9. Pour allouer à M. [J] la somme de 436 812 euros au titre de la perte de gains professionnels futurs, l'arrêt attaqué énonce que la partie civile a eu un parcours scolaire moyen et envisageait une formation de mécanicien agricole avant l'accident.
10. Le juge ajoute que le rapport d'expertise mentionne une fatigabilité, une lenteur, des troubles de l'attention et de la concentration qui constituent des restrictions d'accès à l'emploi.
11. Il en déduit que M. [J], qui ne peut exercer une activité professionnelle que sous une forme adaptée à son handicap, présente une incapacité partielle à bénéficier d'une rémunération équivalente au SMIC.

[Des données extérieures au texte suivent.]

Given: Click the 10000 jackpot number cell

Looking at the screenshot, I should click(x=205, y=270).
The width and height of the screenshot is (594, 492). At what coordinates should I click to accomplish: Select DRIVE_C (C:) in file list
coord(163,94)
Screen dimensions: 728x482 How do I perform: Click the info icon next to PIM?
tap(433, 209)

12. Il chiffre en conséquence la perte de gains professionnels futurs à la somme mensuelle de 600 euros, qu'il totalise pour la période courant de la date de consolidation au jour de la décision, puis capitalise pour la période postérieure.
13. Pour allouer à M. [J] la somme de 141 862,39 euros au titre de l'incidence professionnelle, l'arrêt attaqué énonce que la partie civile va devoir exercer une activité professionnelle en milieu adapté et sera privée de toute possibilité de progression de carrière et d'épanouissement professionnel.

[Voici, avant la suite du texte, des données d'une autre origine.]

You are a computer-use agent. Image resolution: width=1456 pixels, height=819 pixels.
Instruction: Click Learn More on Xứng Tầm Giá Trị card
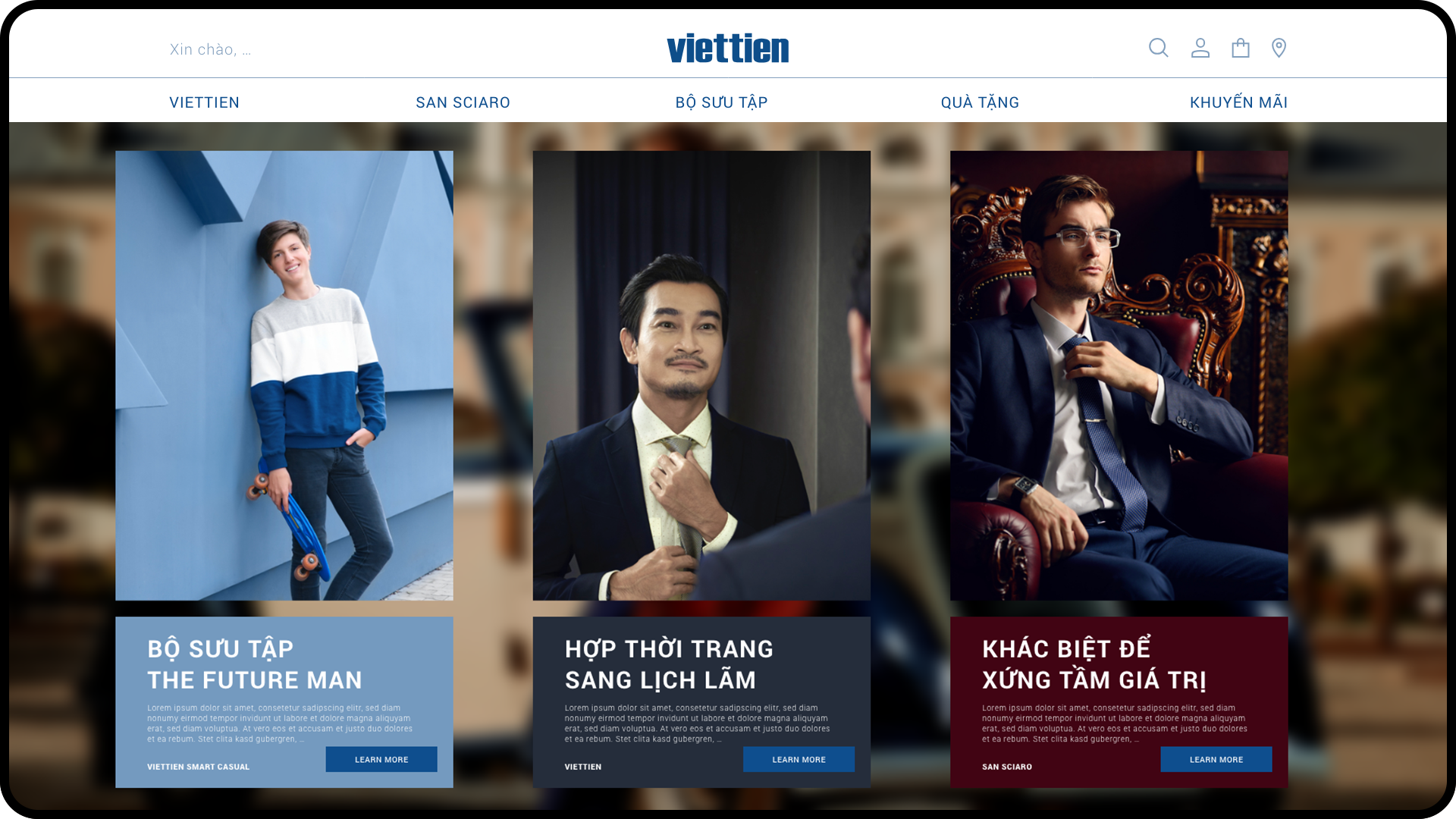click(1216, 759)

14. Le juge en conclut que ce poste de préjudice doit être évalué sur la base de 20 % du salaire minimum, soit 270,60 euros par mois, qu'il totalise pour la période courant de la date de consolidation au jour de la décision, puis capitalise pour la période postérieure.

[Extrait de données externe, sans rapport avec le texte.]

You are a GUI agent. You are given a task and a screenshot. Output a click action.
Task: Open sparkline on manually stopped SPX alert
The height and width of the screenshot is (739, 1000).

15. En se déterminant ainsi, la cour d'appel, qui a réparé des préjudices distincts en retenant souverainement la méthode et le mode de calcul qui lui paraissaient appropriés, sans considérer que la victime devait minorer son préjudice, a justifié sa décision.
16. Dès lors, les moyens doivent être écartés.
Mais sur le troisième moyen, pris en ses première, deuxième et quatrième branches, proposé pour M. [J]
Enoncé du moyen
17. Le moyen critique l'arrêt attaqué en ce qu'il a condamné la société [1] au doublement des intérêts au taux légal sur la somme de 683 400,95 euros à compter du 7 juin 2019 jusqu'au jour de la décision définitive, les intérêts devant être capitalisés selon les modalités prévues par l'article 1343-2 du code civil, alors :
« 1°/ qu'une offre d'indemnité doit être faite à la victime qui a subi une atteinte à sa personne dans le délai maximum de huit mois à compter de l'accident ; que cette offre peut avoir un caractère provisionnel lorsque l'assureur n'a pas, dans les trois mois de l'accident, été informé de la consolidation de l'état de la victime ; qu'en faisant courir les intérêts doublés auxquels elle condamnait la société [1] depuis le 7 juin 2019, sans rechercher si une offre provisionnelle suffisante et comprenant tous les éléments indemnisables du préjudice avait été présentée à M. [J] dans les huit mois de l'accident survenu le 4 juin 2015, la cour d'appel a privé sa décision de base légale au regard des articles L. 211-9 et L. 211-13 du code des assurances ;
2°/ que l'assureur est tenu de formuler une offre d'indemnisation comprenant tous les éléments indemnisables du préjudice ; qu'en jugeant que l'assureur pouvait se dispenser de formuler une offre d'indemnisation portant sur le préjudice professionnel, dès lors que les experts s'étaient estimé, en l'état, dans l'incapacité de déterminer le retentissement professionnel des séquelles conservées par M. [J], la cour d'appel a violé les articles L. 211-9 et L. 211-13 du code des assurances ;
4°/ qu'en toute hypothèse, en cas de circonstances non imputables à l'assureur, le juge peut uniquement réduire la pénalité prévue par l'article L. 211-13 du code des assurances ; qu'en excluant purement et simplement certains chefs de préjudice de l'assiette de la pénalité qu'elle infligeait, la cour d'appel a violé l'article L. 211-13 du code des assurances. »
Réponse de la Cour
Vu les articles L. 211-9 et L. 211-13 du code des assurances :
18. Il résulte de ces textes que l'assureur qui garantit la responsabilité du conducteur d'un véhicule impliqué dans un accident de la circulation est tenu de présenter à la victime une offre d'indemnité comprenant tous les éléments indemnisables du préjudice et que lorsque l'offre n'a pas été faite dans les huit mois de l'accident, le montant de l'indemnité offerte par l'assureur ou allouée par le juge à la victime produit intérêts de plein droit, au double du taux de l'intérêt légal, à compter de l'expiration du délai et jusqu'au jour de l'offre ou du jugement devenu définitif.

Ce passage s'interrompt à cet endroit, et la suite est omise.